A Seamless Transition: Linking College-bound Emerging Adults with Collegiate Recovery Programs

Collegiate recovery programs (CRP’s) are rapidly expanding across the United States, with new programs opening their doors every year. From 2000-2010, the United States experienced a large increase in the number of collegiate recovery communities (Laudet, 2016). Along with this increase, emerging adults (ages 18 – 24), are also seeking treatment for substance use disorders with more frequency (SAMHSA, 2015).

As a result, addiction treatment providers are experiencing an increased opportunity to link emerging adults in early recovery (who plan to enter or return to college), with collegiate recovery programs – that provide recovery-safe fun on a college campus, recovery support, and academic support.  Linking emerging adults with collegiate recovery programs during primary addiction treatment can be a daunting task: considerations include school admissions deadlines, program fit for the particular individual, and school location. Here, we outline strategies and tools to link college-bound emerging adults to collegiate recovery programs in order to provide a seamless transition and maximal recovery support following residential treatment.
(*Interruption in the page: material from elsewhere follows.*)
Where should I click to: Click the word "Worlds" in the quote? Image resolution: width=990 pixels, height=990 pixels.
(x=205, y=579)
Collegiate recovery programs provide college students with a campus-based, recovery- friendly space and a supportive, sober community (Laudet, 2016). These programs provide “educational opportunities alongside recovery support to ensure students do not have to sacrifice one for the other” (Allison, 2015). The services and supports offered with these programs vary. Collegiate recovery programs differ in availability of: academic support, space on campus for students to spend free time, sober leisure activities, and on-campus or off-campus sober housing (Laudet et al, 2014).
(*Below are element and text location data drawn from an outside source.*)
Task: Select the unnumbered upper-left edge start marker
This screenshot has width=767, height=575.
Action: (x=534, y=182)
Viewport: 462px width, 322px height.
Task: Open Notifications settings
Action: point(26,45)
Defining an optimal outcome of treatment and support as both full remission and full recovery five years after the conclusion of all professional support provides a goal, standard and framework within which clinicians and CRP’s can function (DuPont, Compton, and McLellan, 2015) to heighten recovery rates of those served.  Likewise, conducting recovery planning from both a person-centered approach and a multi-year vantage point can provide emerging adults with a concrete goal and process to follow.  One trajectory to consider would begin in residential treatment, and then transition to a sober living community near a collegiate recovery community.
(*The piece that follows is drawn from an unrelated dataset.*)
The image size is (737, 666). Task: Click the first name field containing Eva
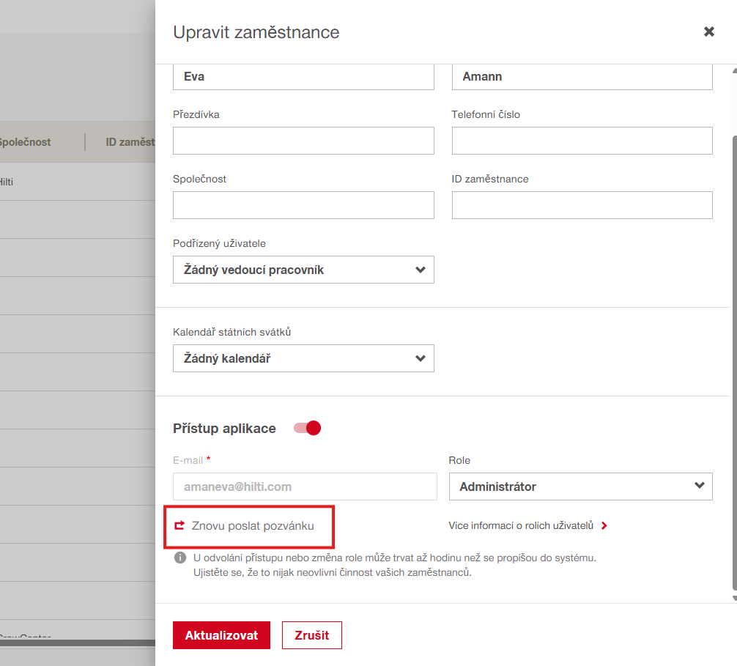[303, 77]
For example, a 21 year old male who completed two years of college began his recovery experience in residential treatment for his substance use disorder.  Following residential treatment, he transferred to a sober living residence. Because he planned to return to a University, it was helpful for him to choose sober living near the school that he was interested in attending.  This allowed for integration into the local recovery community, the opportunity to gain valuable recovery time in that social context, and time to clarify hoped-for and feared “possible selves”, and related educational goals (Dunkle, C., Kelts, D. & Coon, B. 2006). He engaged in a collegiate recovery program for the duration of his undergraduate degree and lived in on-campus recovery support housing. This provided him with the structure, accountability, and support he needed during his first five years of recovery in an otherwise “abstinence-hostile” environment (Russell, Cleveland, & Wiebe, 2010).